__WRITTEN TASK__: Render this sentence from the dataset merging notebook in Spanish: "To minimise the possibility of merge conflicts occurring, it is recommended that multiple individual SLEAP datasets do not contain labelled frames for the same video."

# Dataset merging

This notebook merges multiple SLEAP datasets into a single dataset, which is easier to use for training and inference compared to using multiple datasets. To minimise the possibility of merge conflicts occurring, it is recommended that multiple individual SLEAP datasets do not contain labelled frames for the same video.

Enter values for each variable in the first cell below according to your setup and requirements. Each variable and corresponding value should look like the following,

`variable_name = value`

After entering values for all variables, click Cell > Run All in the top menu bar to execute the notebook and merge the datasets.

Note that the 'r' before the opening quotation mark for the `input_folder` variable is required to ensure that backslashes in the folder path don't cause issues during processing, as the backslash is usually used to denote an "escaped" character in character strings.

## Parameters

In [None]:
# Enter the path to the input folder that contains all of the datasets that will be merged
# e.g. r"D:\Documents\COMP3850-Group23-Ant-posture\datasets"
input_folder = r""

# Enter a name for the combined dataset output file
# e.g. "main.v001.slp"
output_filename = ""


## Code execution

In [None]:
# Import the Python modules required for the notebook to run
import sleap
import os

# Create an empty labelled dataset to load individual datasets into
combined = sleap.Labels()

# Find all of the SLEAP dataset files in the input folder
files = [file for file in os.scandir(input_folder)

__PROVIDED DATA__:
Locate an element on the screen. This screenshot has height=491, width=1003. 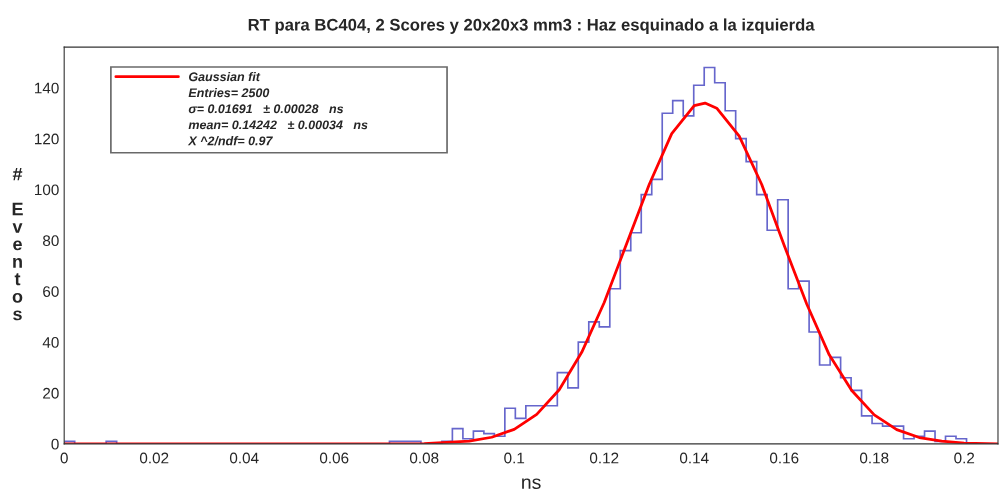
x-tick-label: 0.04 is located at coordinates (244, 458).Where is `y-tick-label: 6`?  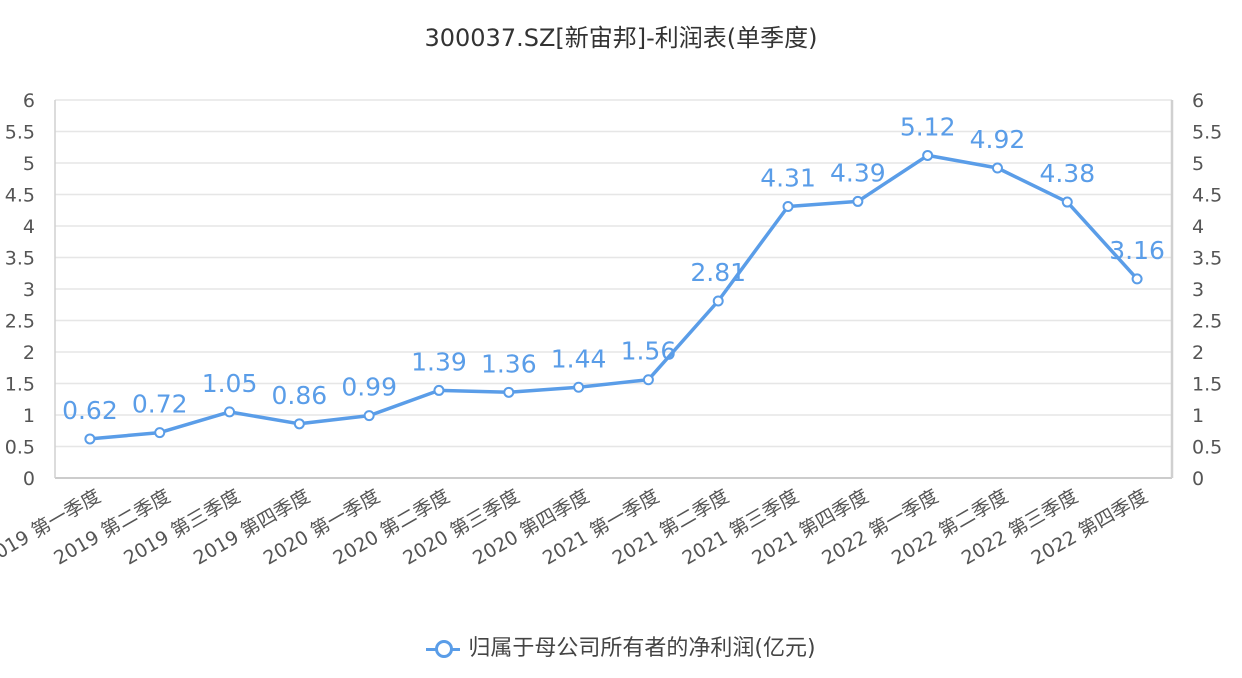 y-tick-label: 6 is located at coordinates (29, 101).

__TASK RESPONSE__: Para minimizar la posibilidad de que se produzcan conflictos de fusión, se recomienda que varios conjuntos de datos individuales de SLEAP no contengan fotogramas etiquetados del mismo vídeo.